Louv says restoring the experience of the outdoors and reducing "nature deficit disorder" for children is critical to the future of the world.

"The health of the Earth is at stake as well," he writes. "How the young respond to nature, and how they raise their own children, will shape the configurations and conditions of our cities, homes our daily lives."

Later in the book, Louv muses, "one wonders how the children growing up in this culture of control will define freedom when they are adults?"

A remedy Louv offers to restoring a child’s bond to nature is to schedule unstructured experience in nature and parents need the help of organizations. It’s a paradoxical solution he admits is "quite tricky," but is already at work.

When he published his book, Louv says he searched the internet for "nature-deficit disorder" and retrieved zero results. Today, the same search yields 122,000.

Listening to Louv’s lecture in Park City was Dexter Richards, secretary and founder of the holistic nature school Mountain Spirit Institute, an organization with a mission to "facilitate one’s connection to self, each other and the environment." The Mountain Spirit Institute is based in Park City and Sunapee, N.H., and hosts trips to Peru and South Dakota with an emphasis on solo expeditions.

Richards helped to develop the concept of the institution the 1990s, and says Louv’s book is often quoted during his organization’s discussions.

"What he says about the gateway experience into nature is vital the big thing is the experience," Richards said after Louv’s lecture. "What we like to say is, ‘let the woods speak for themselves.’"

Some new Park City parents are also already on board for the unstructured outdoor play Louv prescribes.

Jean Carlan, innkeeper at the Washington School Inn, says her daughter, Megan, barely a year old, has showed her what nature means to her without words. Megan tends to stop crying if she’s taken outside, Carlan says. The bird feeder makes Megan particularly happy, and she often reaches for an opened front door when crawling inside.

As Louv noted Thursday night, "running around is what kids have been doing for eons," and, it appears, there is no substitute.

He is the author of seven books and several articles in The New York Times, The Times of London and The San Diego Union-Tribune. Yet he readily admits it — he prefers fishing to writing.

"Nature is like pornography," he said at the auditorium. "We know it when we see it."

- [PROVIDED DATA]
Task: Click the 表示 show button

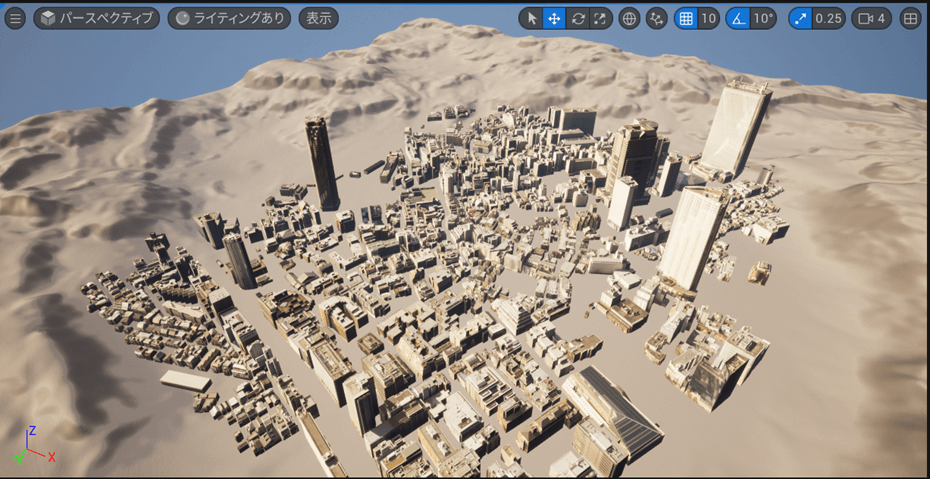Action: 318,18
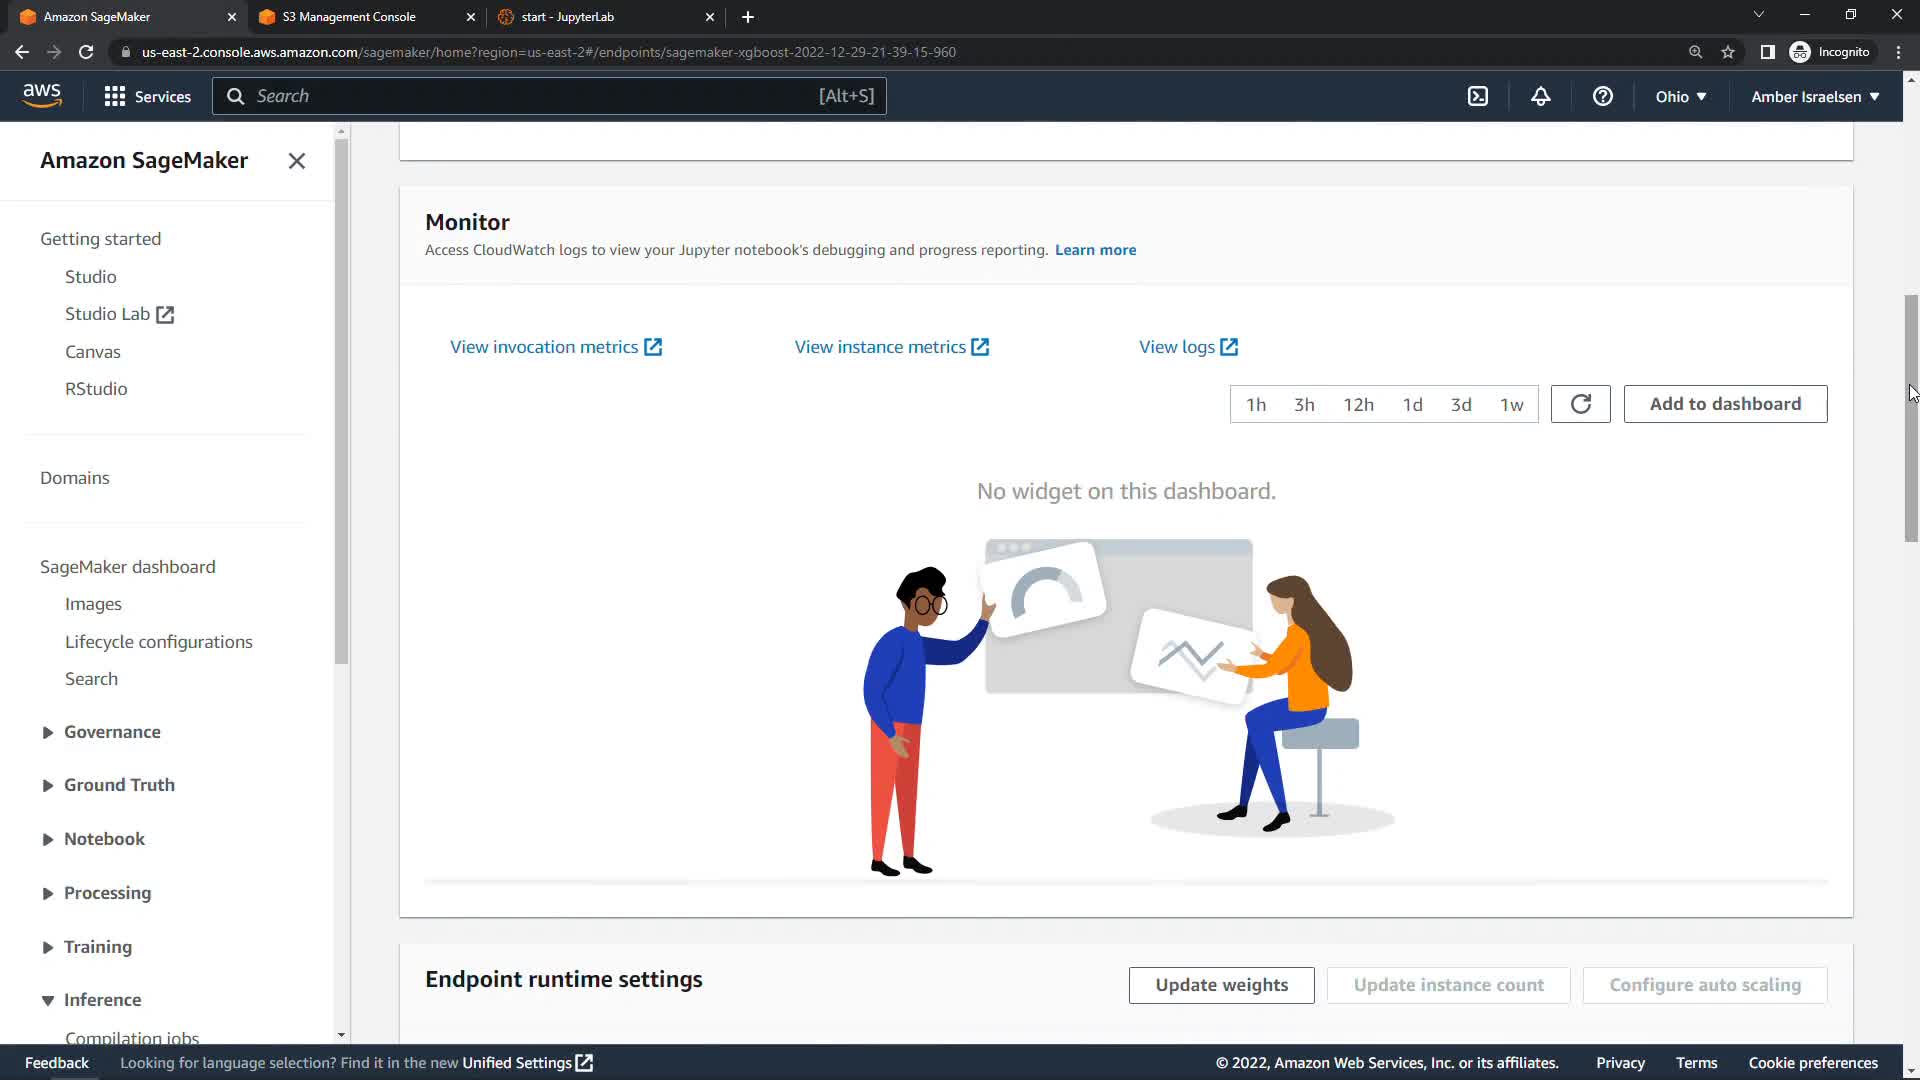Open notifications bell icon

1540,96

---

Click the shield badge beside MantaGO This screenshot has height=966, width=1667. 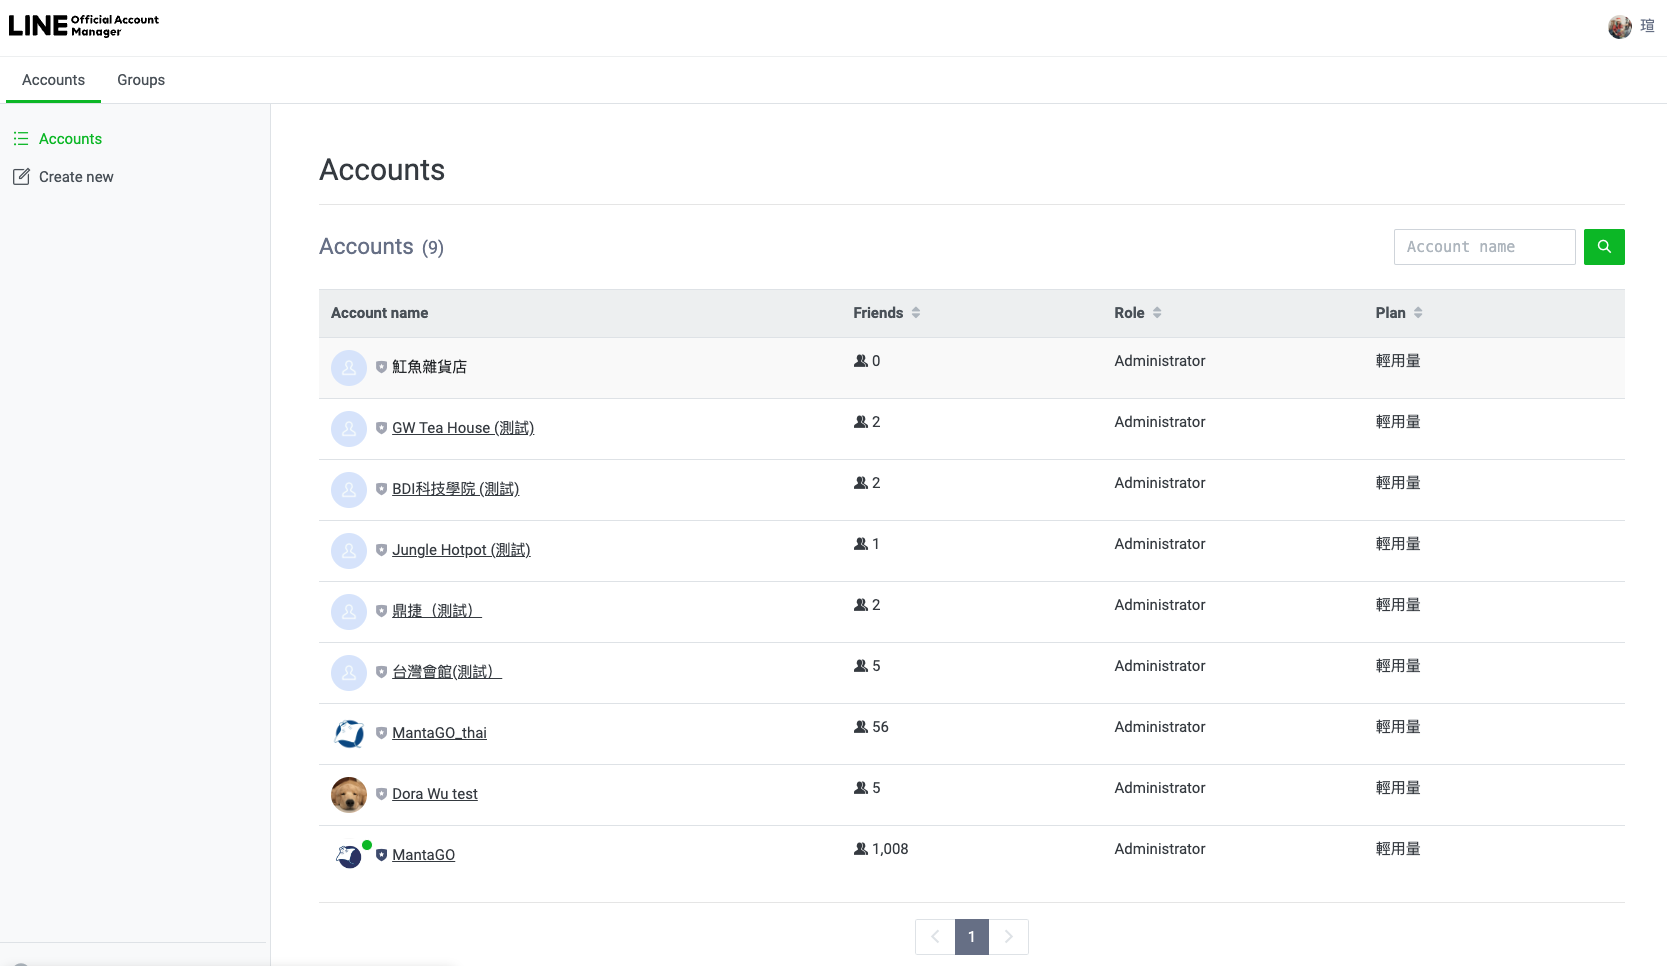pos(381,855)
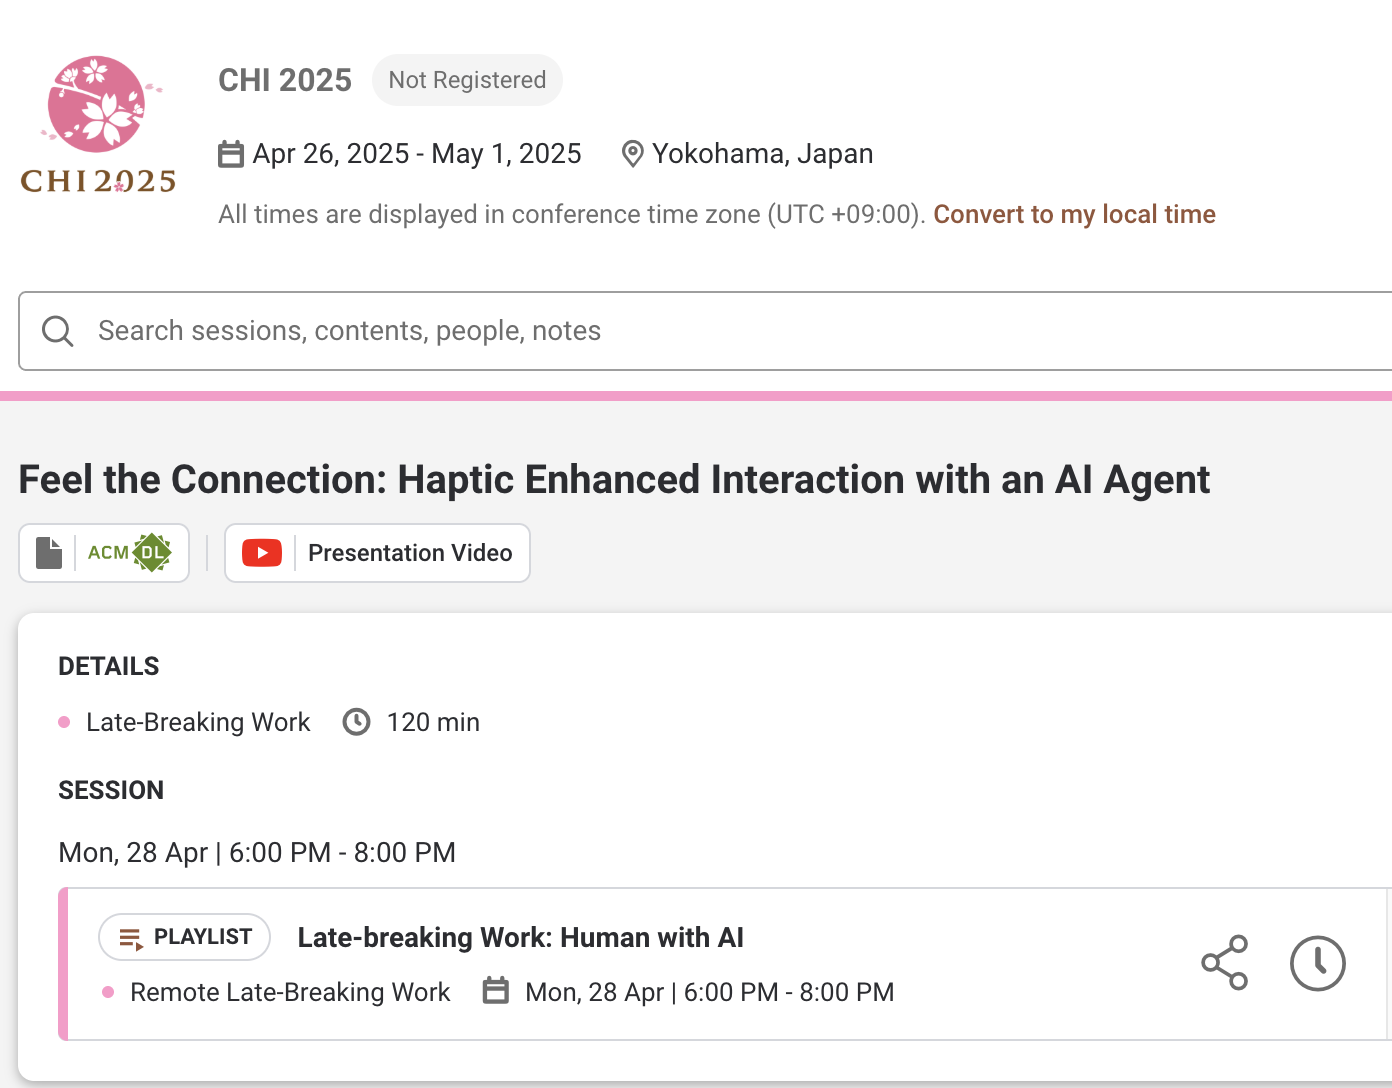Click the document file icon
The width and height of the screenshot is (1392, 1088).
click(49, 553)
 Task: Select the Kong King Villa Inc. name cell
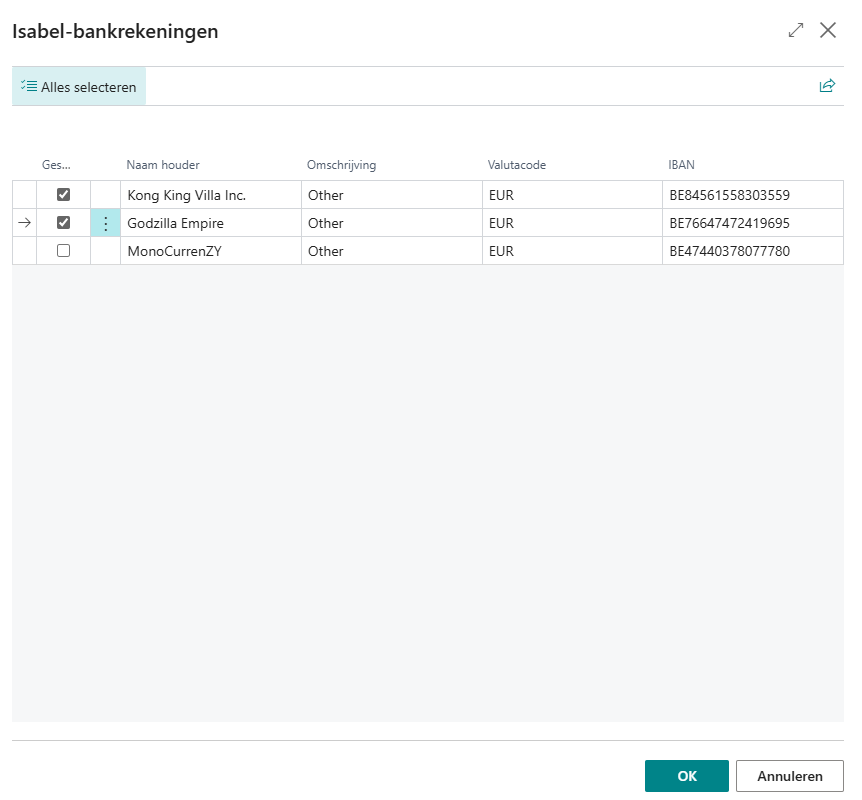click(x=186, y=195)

==

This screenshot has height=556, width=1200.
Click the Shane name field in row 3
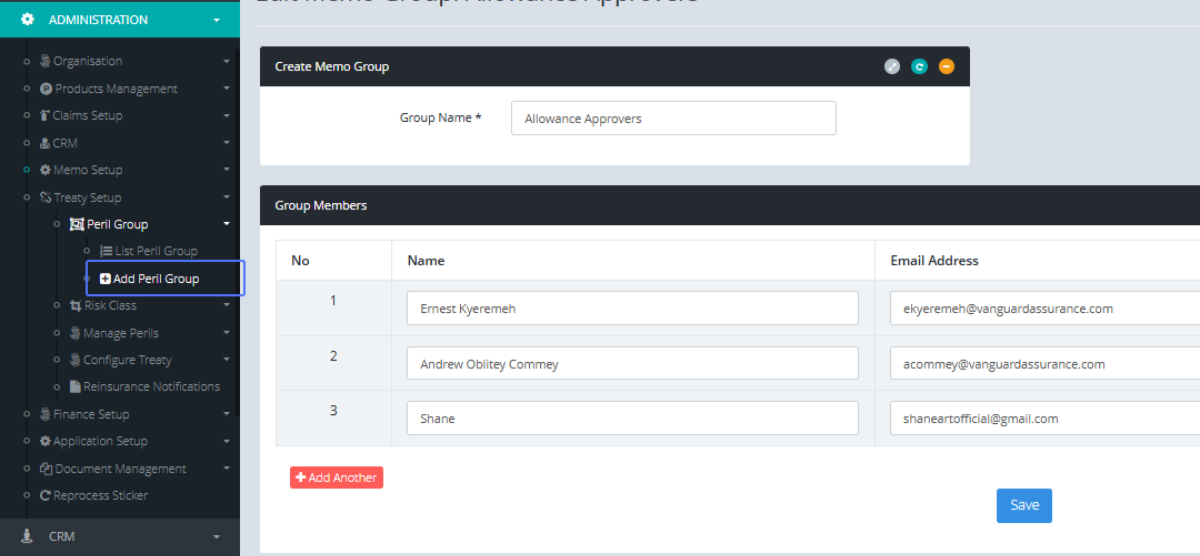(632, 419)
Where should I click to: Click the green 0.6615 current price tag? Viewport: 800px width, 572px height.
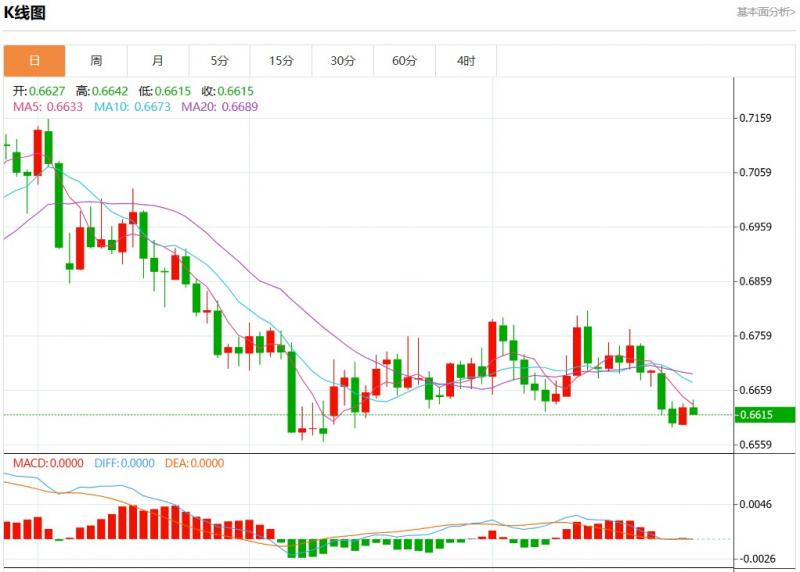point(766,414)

- [PROMPT A] In the passage on Louv's lecture, how many results does a search for "nature-deficit disorder" bring up today?
- [PROMPT B] Extract the part of the passage on Louv's lecture between "Listening to Louv’s" and "his organization’s discussions.", inclusive.

- [PROBLEM SOLUTION A] 122,000

- [PROBLEM SOLUTION B]
Listening to Louv’s lecture in Park City was Dexter Richards, secretary and founder of the holistic nature school Mountain Spirit Institute, an organization with a mission to "facilitate one’s connection to self, each other and the environment." The Mountain Spirit Institute is based in Park City and Sunapee, N.H., and hosts trips to Peru and South Dakota with an emphasis on solo expeditions.

Richards helped to develop the concept of the institution the 1990s, and says Louv’s book is often quoted during his organization’s discussions.